There are almost never any nice surprises. No one has known what to get or what to do for each other, especially our parents. We get shirts and headphones and good colored pencils. We smile at each other. Brian and I exchange a variety of covert looks. We all thank each other. None of us wants what we have, or what anyone else has. Everyone knows everyone else is not happy. But we smile and smile in an uncomfortable fashion. We drink coffee and wear robes. We try hard. Outside it is soggy, green and beige. Maybe Brian or Kevin or I have gotten one of the others something really good, something that they want. I got Brian a 70s leather coat a couple years ago. He loved it, and I felt good about the morning for about five minutes. Then my mom said, "that's a WOMAN'S coat! It buttons on the wrong side! You can't wear that!"

He wears it anyway.

We take our stacks of shirts to our rooms, leave them on the dressers, still in their boxes. We have some bacon and eggs. Then we separate. Brian and Kevin to the computer, mom and dad to the kitchen and tv, me to my room.

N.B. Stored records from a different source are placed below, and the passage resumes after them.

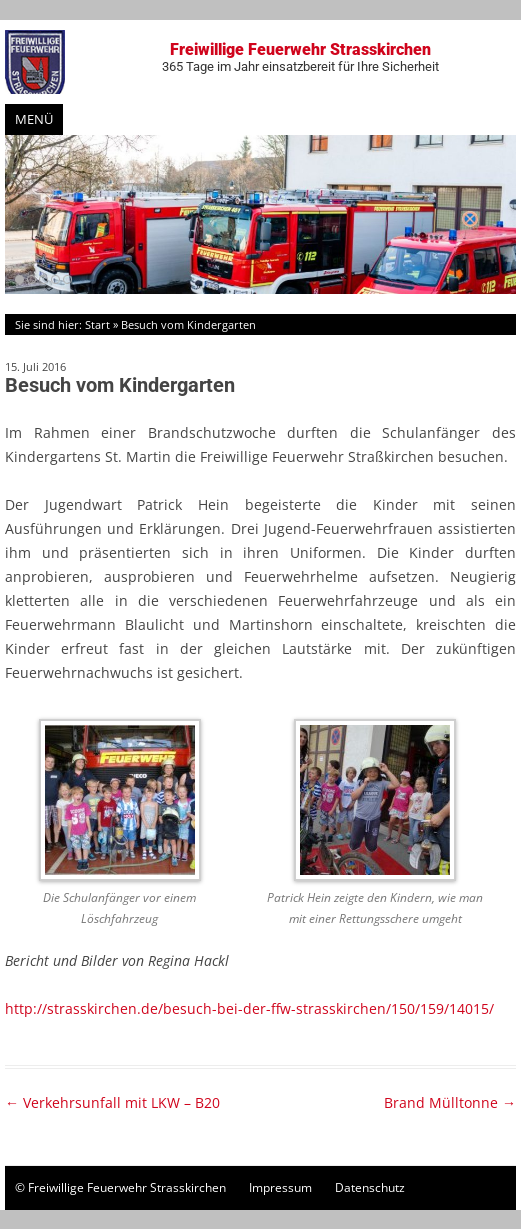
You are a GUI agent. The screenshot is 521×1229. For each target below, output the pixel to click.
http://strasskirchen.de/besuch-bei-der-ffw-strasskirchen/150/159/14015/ (249, 1008)
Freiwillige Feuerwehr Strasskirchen (300, 57)
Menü (34, 119)
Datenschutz (370, 1187)
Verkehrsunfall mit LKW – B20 (112, 1102)
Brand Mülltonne (450, 1102)
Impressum (280, 1187)
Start (97, 324)
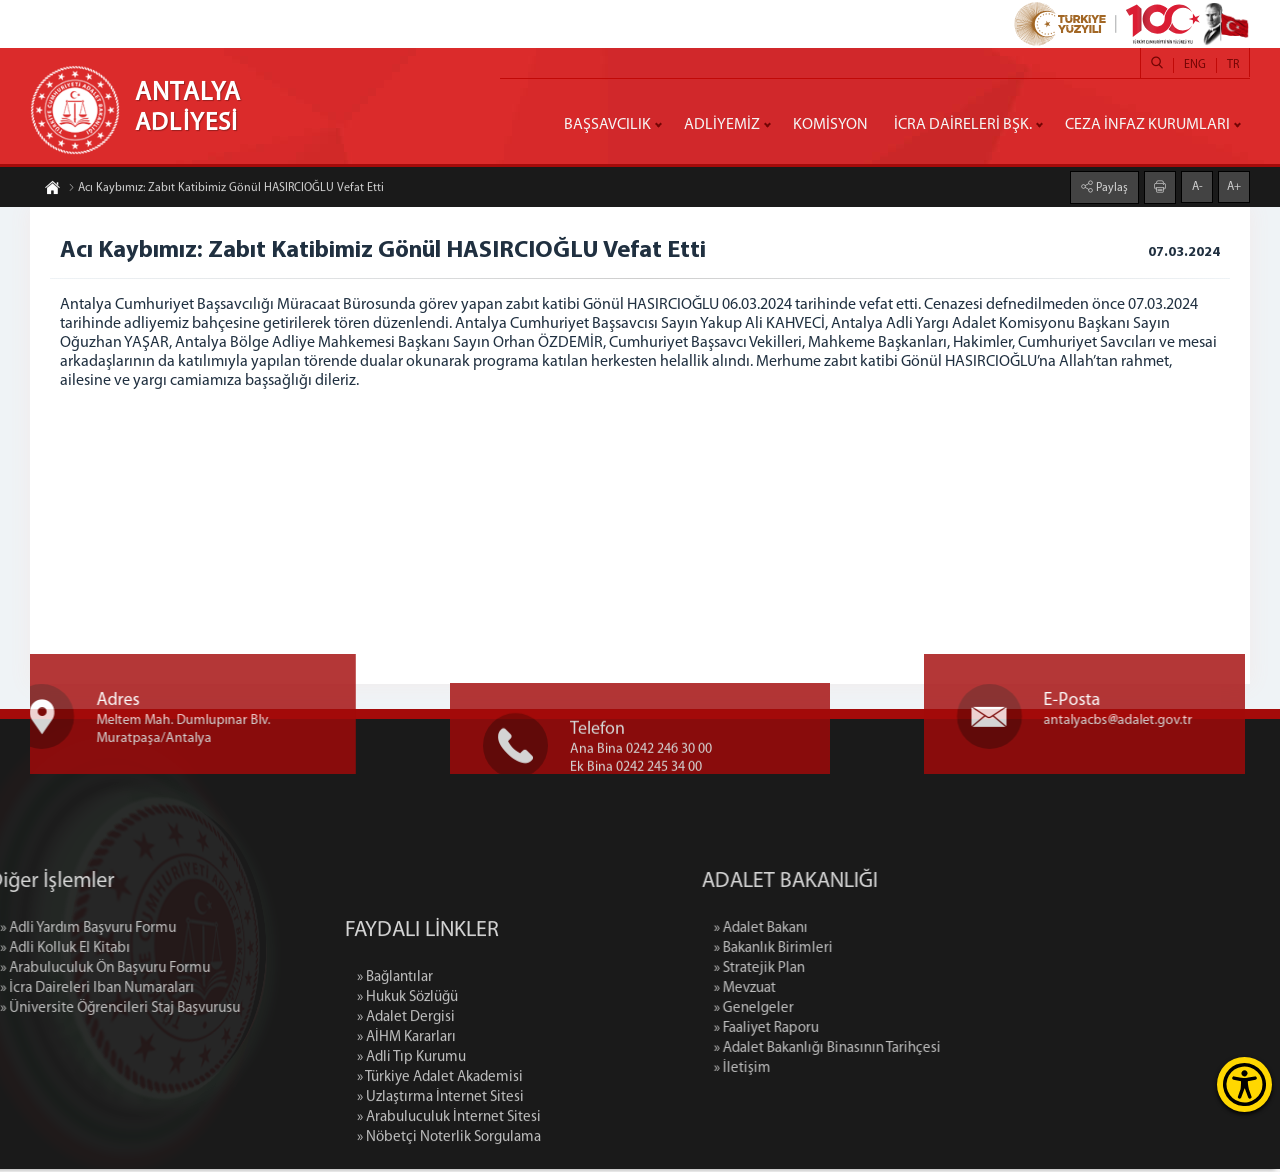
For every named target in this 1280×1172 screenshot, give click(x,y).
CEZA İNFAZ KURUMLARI (1147, 125)
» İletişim (848, 1071)
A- (1197, 185)
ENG (1195, 65)
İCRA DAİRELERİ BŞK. (963, 125)
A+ (1234, 185)
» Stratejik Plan (865, 971)
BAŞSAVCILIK (607, 125)
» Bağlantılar (395, 1081)
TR (1233, 65)
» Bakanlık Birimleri (879, 951)
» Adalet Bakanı (867, 931)
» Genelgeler (860, 1011)
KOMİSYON (830, 125)
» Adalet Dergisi (406, 1121)
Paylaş (1110, 186)
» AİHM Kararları (406, 1141)
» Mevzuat (851, 991)
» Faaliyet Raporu (872, 1031)
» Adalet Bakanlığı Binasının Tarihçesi (933, 1051)
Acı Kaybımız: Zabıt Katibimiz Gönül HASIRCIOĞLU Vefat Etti (226, 190)
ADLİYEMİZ (722, 125)
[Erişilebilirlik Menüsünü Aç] (1244, 1084)
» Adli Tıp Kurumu (411, 1161)
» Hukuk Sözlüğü (407, 1101)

Everyone looks at their things and feels guilty that they don't like them. Then we feel guilty that we haven't been home enough, that we haven't been talking to each other, that we don't know our parents, we don't know our children. Mom keeps knocking on my door to ask me things, and I put down my book, a book I brought from home, and talk to her. I come out to peel sweet potatoes or make the cranberry sauce. The kitchen is warm and bright and covered in detritus. The tv is on, blaring The Bells of St. Mary's at us. We talk. Sometimes mom even seems happy.

Dinner is fairly regular. No one wants to fight, so we try extra hard. Don't say anything, don't do anything controversial. Introduce neutral topics, things that everyone likes. Ask for the gravy. Eat a lot.

Then we separate again.

The next day, I feel too guilty to keep the things I don't like. This is terrible, since then I have to go ask about returning things. It hurts my mother more than anything else, but I can't keep them. I can't keep anything they spent money on. I can't do it. Brian tells me I am being stupid, I should just pretend I like them, it's better for everyone, just leave them in your closet, just take them back to Michigan and ignore it and never mention it again. But it was money, and I can't keep their money. I will just feel a sick kind of terrible, and they will just make me feel worse about it later. I have to give it back. And so I talk with my mother, and see her eyes wilt behind her face, and I say I'm sorry. I'm so sorry.

None of us know how to put it back together. This is the frightening thing. Our parents do not want to hear who we really are. We don't know how to tell them, and even if we did, all mom would do is deny it, and all dad would do is fight about it. I never want to come home. I always want to come home. I always come. I come home.